A Total vendeu 38 milhões de toneladas de gás no ano passado, parcialmente recolhidas nas suas centrais espalhadas pelo mundo, e tem mais quotas noutras instalações em construção na Rússia, Nigéria e no México, estando ainda a estudar novos terminais de exportação de gás nos Estados Unidos, Sibéria e Papua Nova Guiné.
“A Total tem margem de manobra porque é a segunda maior empresa de gás natural liquefeito, e os outros projectos, como o Arctic 2 LNG são promissores”, acrescentou o director do Centro de Energia e Clima no Instituto Francês das Relações Internacionais, Marc-Antoine Eyl-Mazzega, vincando ainda que “haverá outras oportunidades que vão aparecer, como o Qatar”.

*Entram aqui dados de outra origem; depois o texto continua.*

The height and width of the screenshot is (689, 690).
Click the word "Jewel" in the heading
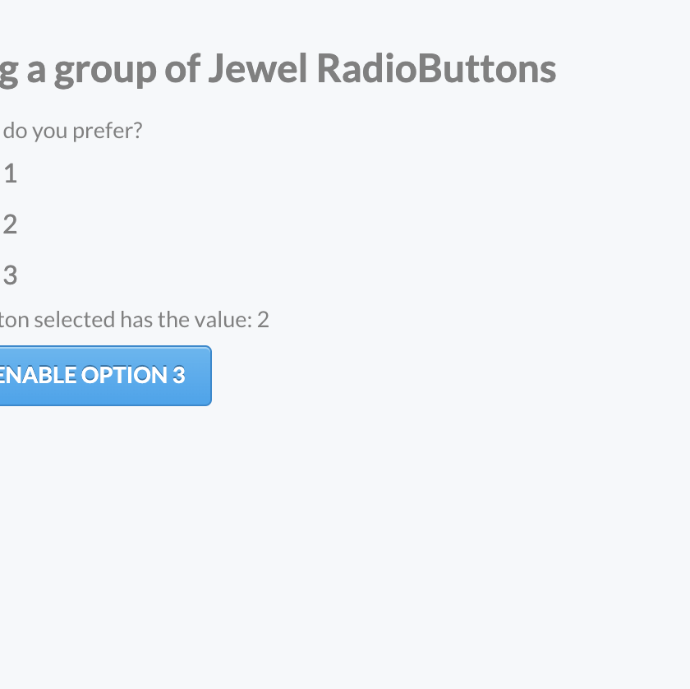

O Qatar, de resto, será o grande concorrente de Moçambique, já que este país do Médio Oriente está a apostar de forma significativa na exploração de gás, planeando aumentar a sua capacidade de produção em mais de 50% até 2027 para 126 milhões de toneladas, cimentando a sua posição como o maior produtor mundial devido à convicção de que a procura irá transferir-se do petróleo para um combustível menos poluente, como o gás.
Para Moçambique, a concorrência do Qatar não é o único problema que a suspensão das obras perto de Palma acarreta: o Governo terá também de levar em linha de conta o impacto nos contratos que a Total assinou com os compradores, nomeadamente asiáticos, que apostavam em começar a receber gás em 2024.
“O atraso do prazo pode dar uma janela de oportunidade para outros fornecedores de gás tentarem ‘entrar no jogo’ e oferecer-se para substituir os fornecimentos que Moçambique garantia aos clientes”, escreveu a Bloomberg, apontando que o projecto tinha assegurado vendas e acordos de compra com várias companhias, incluindo a Royal Dutch Shell Plc, a Tokyo Gas, a chinesa National Offshore Oil Corp e a Eletricidade de França, entre outras.
“Os compradores que pediram especificamente para o fornecimento de gás estar disponível no final de 2024 ou no início de 2025 podem estar de olho em potenciais substitutos”, concluiu a Bloomberg.
Grupos armados aterrorizam Cabo Delgado desde 2017, sendo alguns ataques reclamados pelo grupo ‘jihadista’ Estado Islâmico, numa onda de violência que já provocou mais de 2.500 mortes segundo o projecto de registo de conflitos ACLED e 714 000 deslocados de acordo com o Governo moçambicano.